(Photo: Dave Heuts / Flickr)
This morning, President Barack Obama for the first time attributed the attempted Christmas Day bombing of a Detroit-bound plane to al Qaeda. In his weekly radio address, Obama painted the bombing attempt as an act of war. He reiterated his intent to continue fighting the US's "war against a far-reaching network of violence and hatred," indicating that Yemen could be the next major site of US military involvement.
According to Obama, the Christmas bombing suspect is specifically linked with a Yemen-based affiliate of al Qaeda.
"We know that he traveled to Yemen, a country grappling with crushing poverty and deadly insurgencies," Obama said in this morning's address. "It appears that he joined an affiliate of al Qaeda, and that this group - al Qaeda in the Arabian Peninsula - trained him, equipped him with those explosives and directed him to attack that plane headed for America."

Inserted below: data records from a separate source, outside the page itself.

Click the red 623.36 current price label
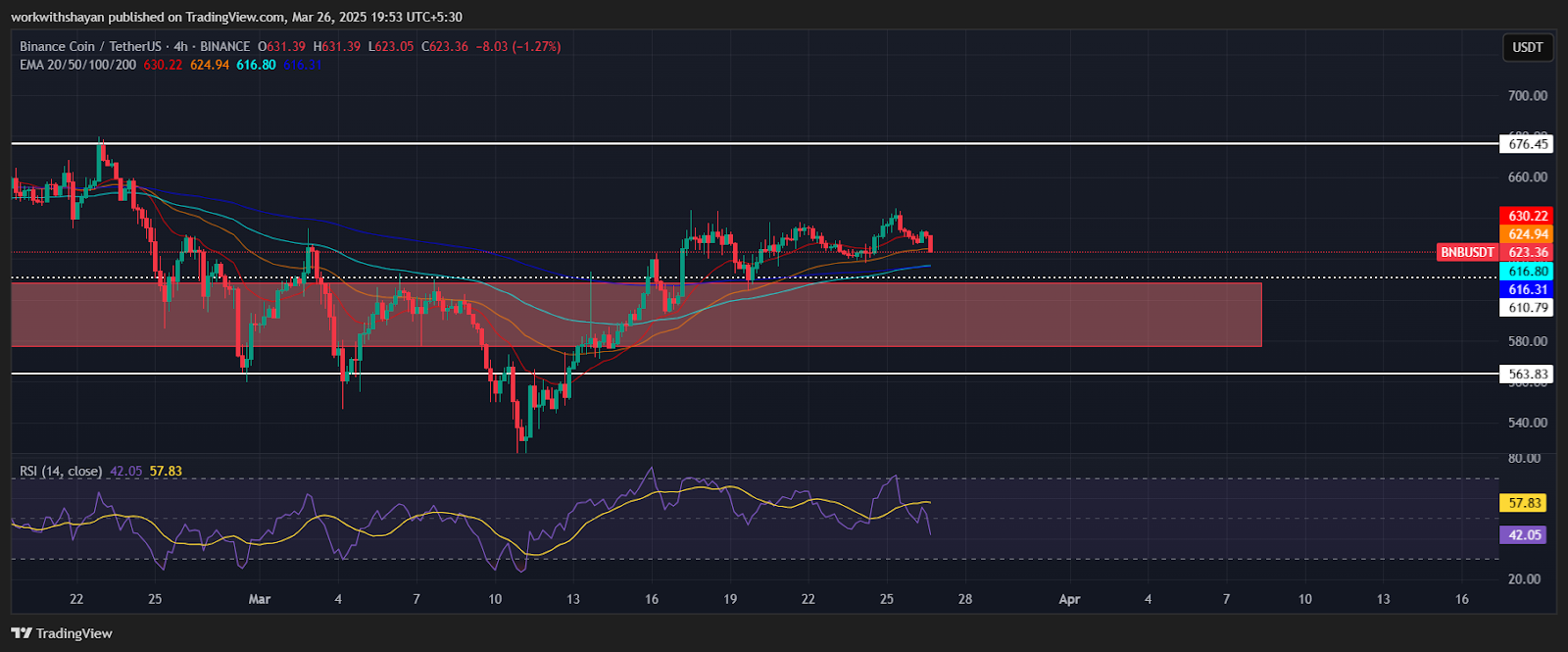The height and width of the screenshot is (652, 1568). click(1528, 253)
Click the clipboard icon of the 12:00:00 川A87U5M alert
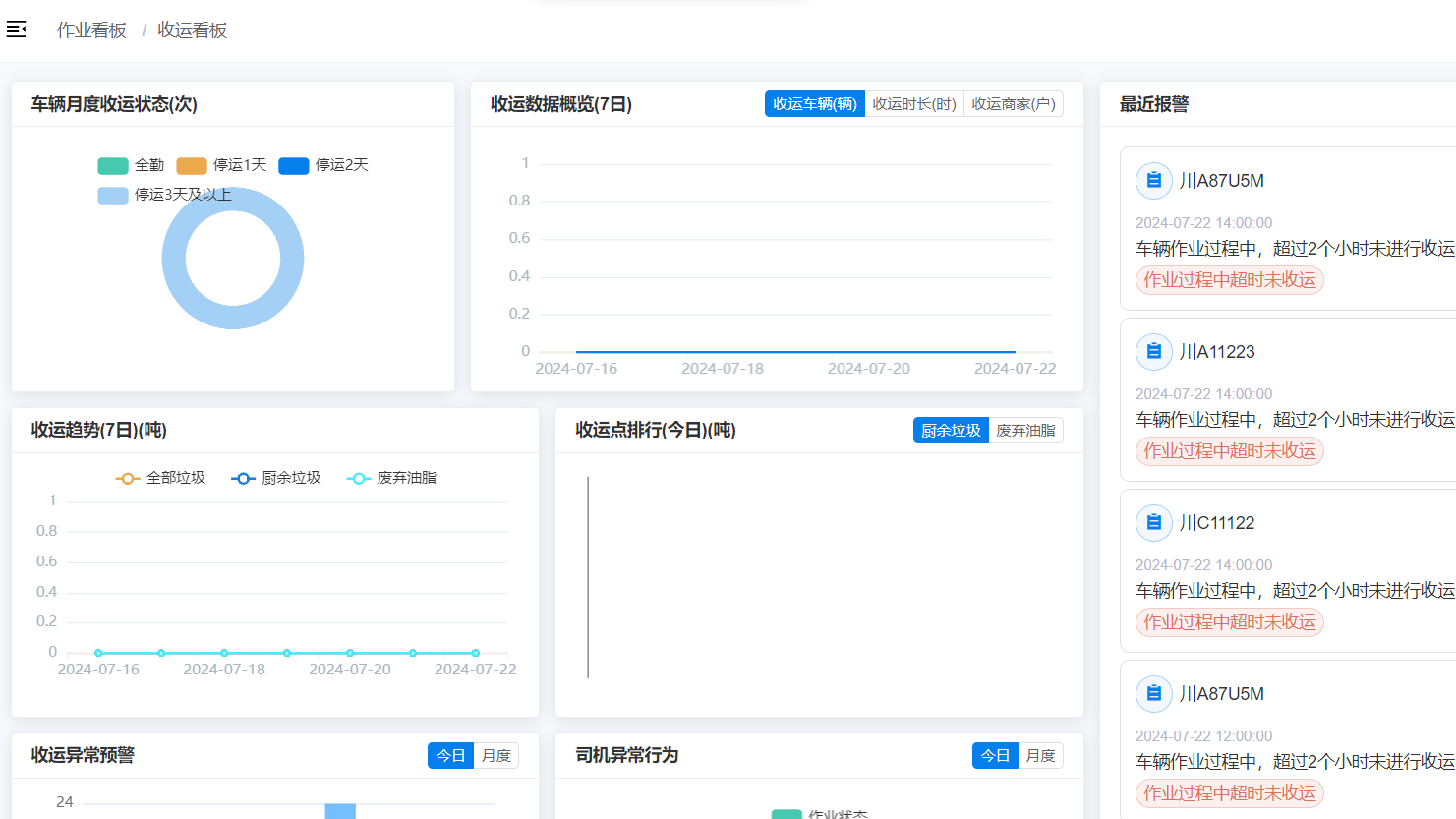This screenshot has height=819, width=1456. pos(1154,694)
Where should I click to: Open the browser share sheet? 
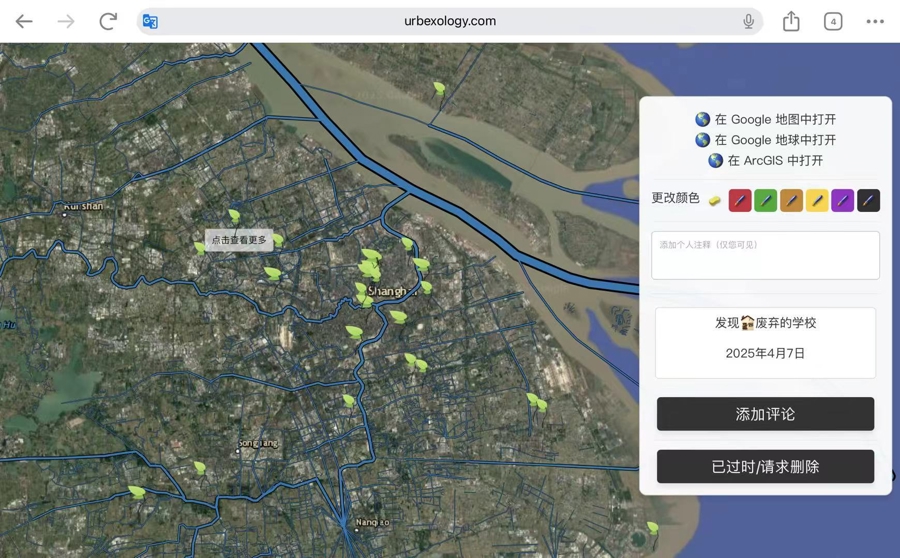pyautogui.click(x=791, y=21)
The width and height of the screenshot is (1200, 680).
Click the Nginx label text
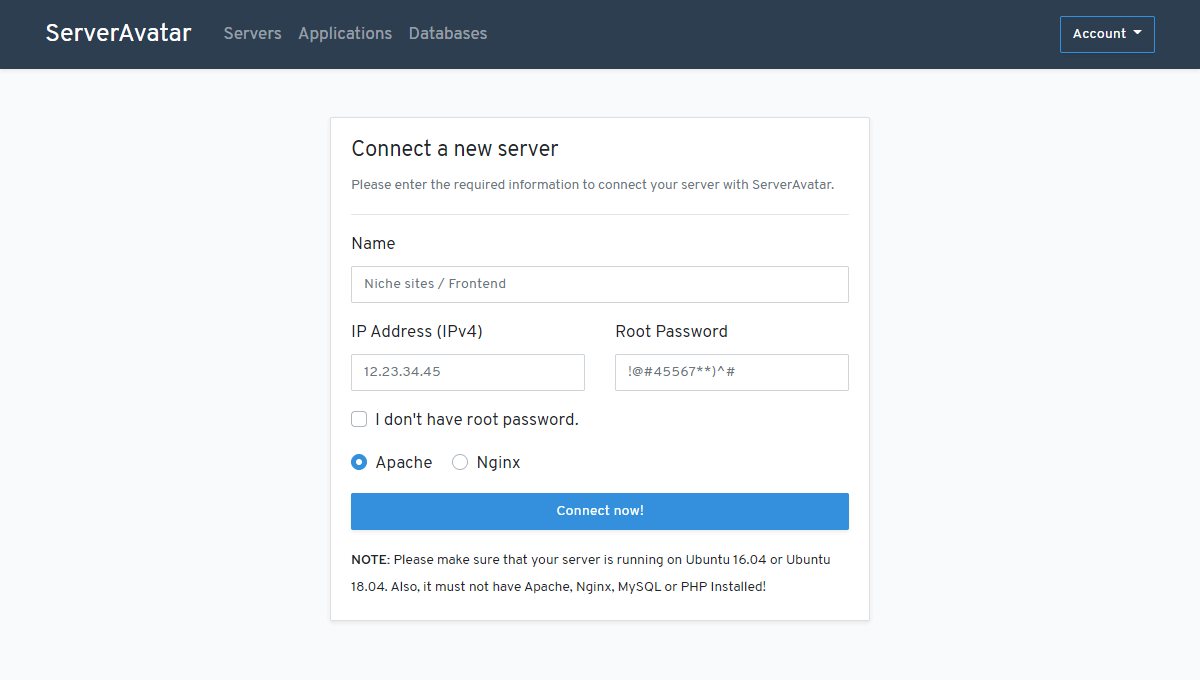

The Yemeni al Qaeda group has been linked to the 2008 bombing of the American embassy in Yemen, as well as attacks on Western hotels and Yemeni government buildings.
Since this most recent bombing attempt, according to Obama, the US has stepped up its "partnership" with Yemen, "training and equipping their security forces, sharing intelligence and working with them to strike al Qaeda terrorists."
Obama's statements indicate that the US military involvement in Yemen is on the rise - raising questions about the development of another major front in the "war on terror."
The president described a series of recent US-supported military actions in Yemen, undertaken in response to the Christmas Day bombing attempt.
"Training camps have been struck; leaders eliminated; plots disrupted," Obama said.
US military actions in the weeks before the failed Christmas bombing also show a mounting engagement in Yemen. On December 17, the US launched missiles against two suspected al Qaeda sites in that country, according to ABC News. Yemeni officials estimated that the strikes killed up to 120 people, many of whom were civilians.
Today's radio address provided no further information about the airport security failures that allowed the Christmas bombing suspect to board the plane with explosives in his underpants.
In this first address of the new decade, Obama signaled that peace is a long way off.
"The hard work of protecting our nation is never done," he said.